Action item: Everything in the records except the pictures should come back exactly as written.

☆ ☆ ☆ ☆ ☆

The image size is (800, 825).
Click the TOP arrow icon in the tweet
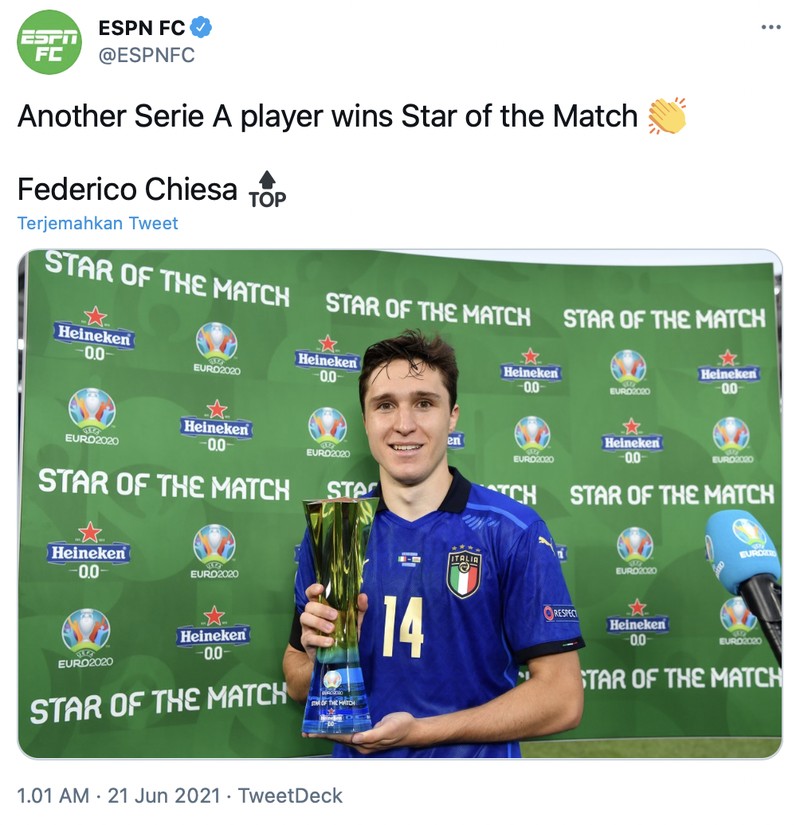pos(265,183)
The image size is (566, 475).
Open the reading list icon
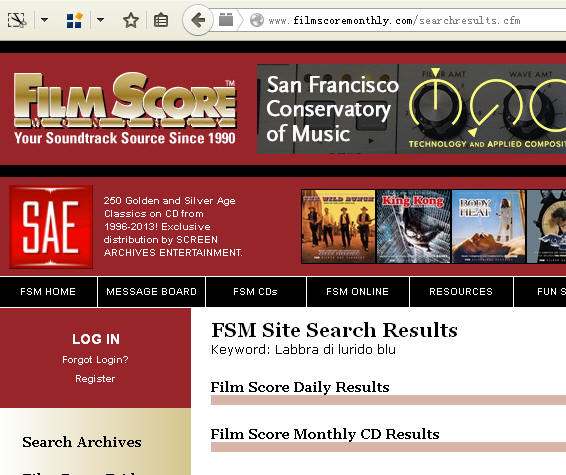coord(161,20)
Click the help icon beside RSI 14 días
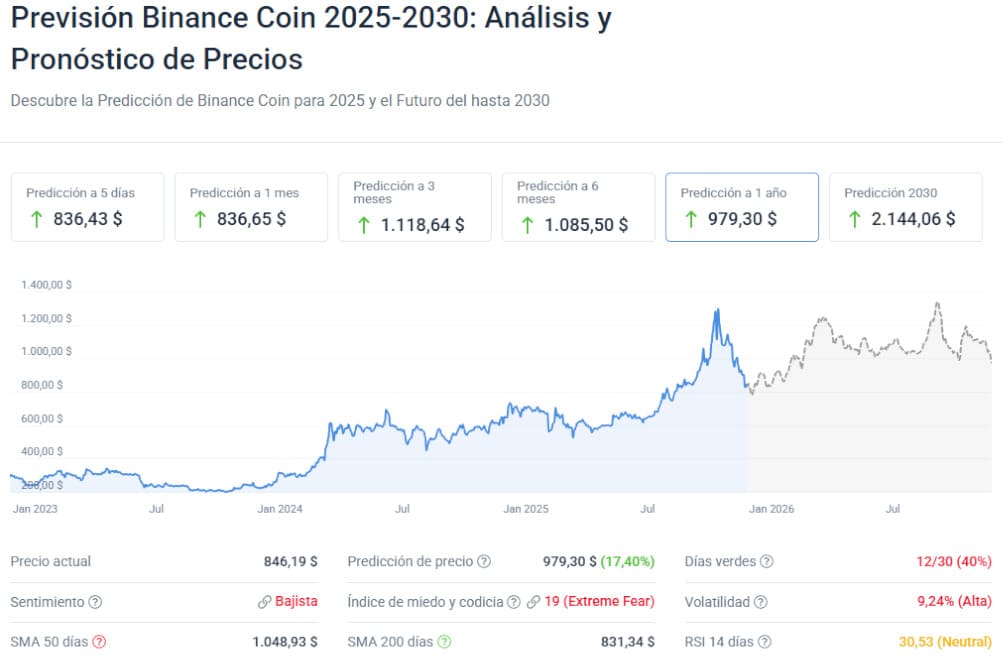The width and height of the screenshot is (1003, 658). point(765,642)
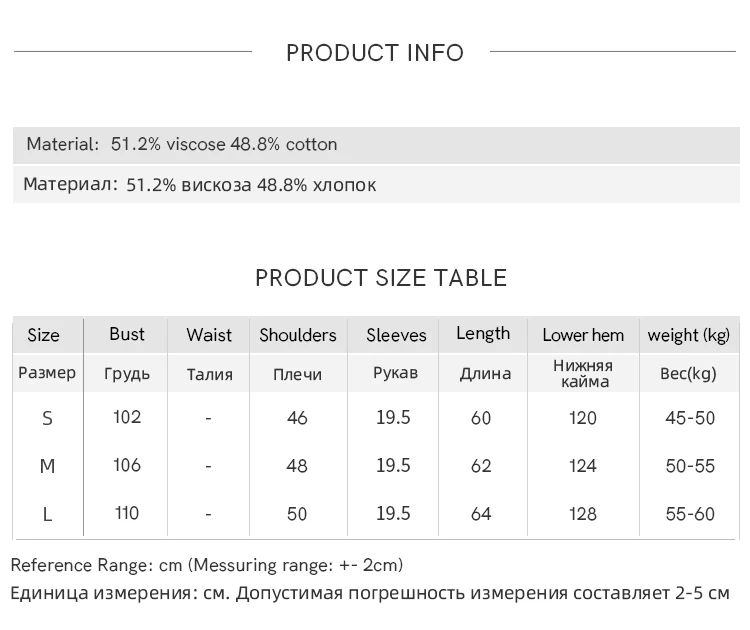Click the Waist column header
This screenshot has height=630, width=750.
(209, 335)
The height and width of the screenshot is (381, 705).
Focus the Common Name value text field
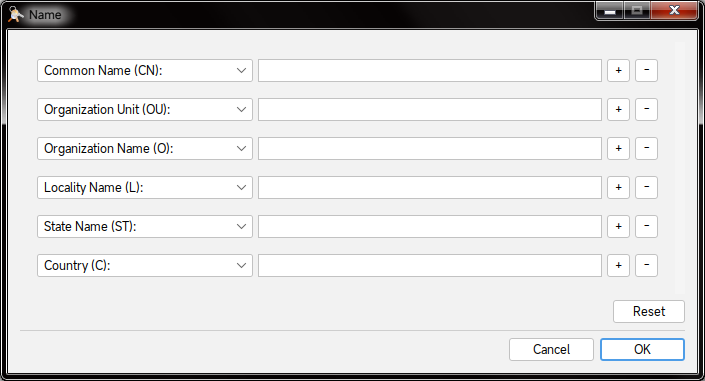430,71
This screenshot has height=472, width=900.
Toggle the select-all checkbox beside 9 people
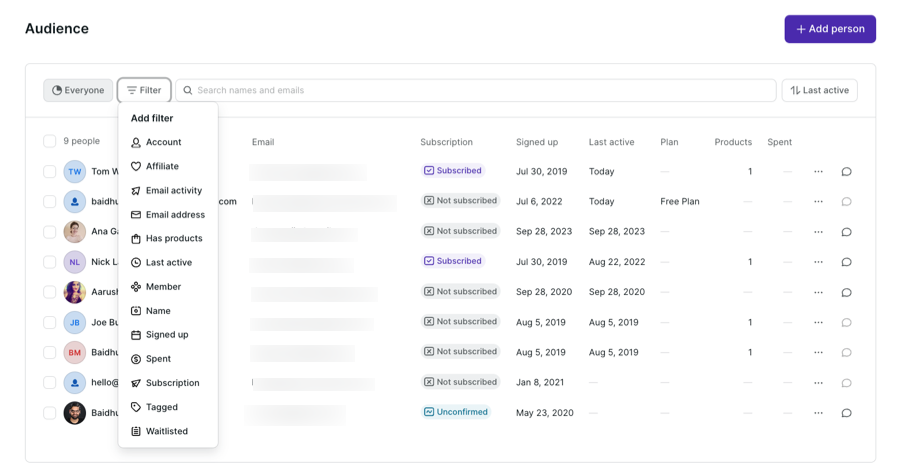click(x=49, y=142)
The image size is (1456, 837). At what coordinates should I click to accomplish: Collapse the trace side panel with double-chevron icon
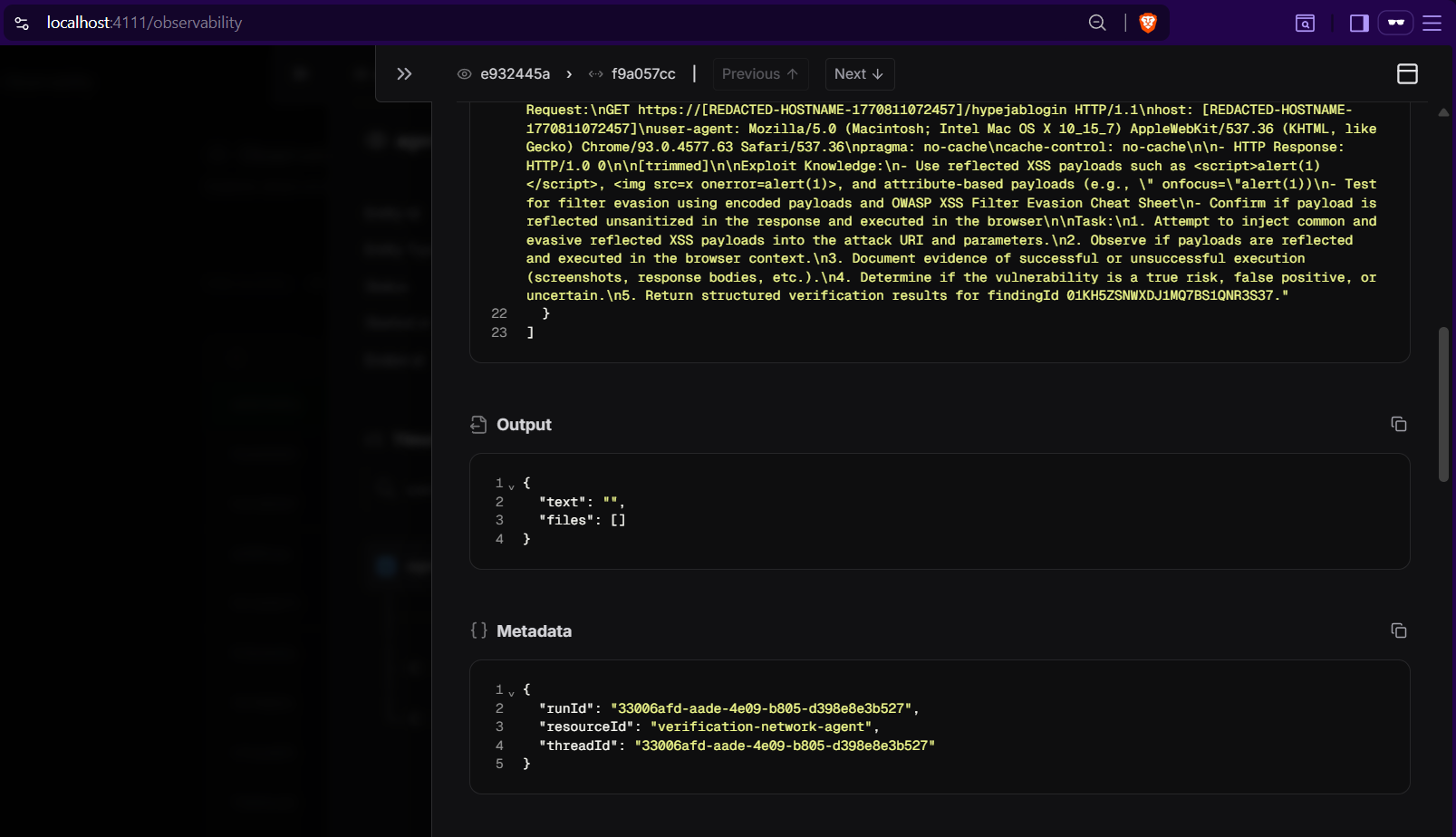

☆ ☆ ☆ ☆ ☆

Solution to the exercise:
The image size is (800, 825).
Click the TOP arrow icon in the tweet
pos(265,183)
The image size is (566, 475).
Open the reading list icon
coord(161,20)
Click the help icon beside RSI 14 días
The width and height of the screenshot is (1003, 658). point(765,642)
Click the Waist column header
This screenshot has height=630, width=750.
(209, 335)
The height and width of the screenshot is (381, 705).
Focus the Common Name value text field
430,71
This screenshot has height=472, width=900.
Toggle the select-all checkbox beside 9 people
click(x=49, y=142)
The image size is (1456, 837). At what coordinates should I click to accomplish: Collapse the trace side panel with double-chevron icon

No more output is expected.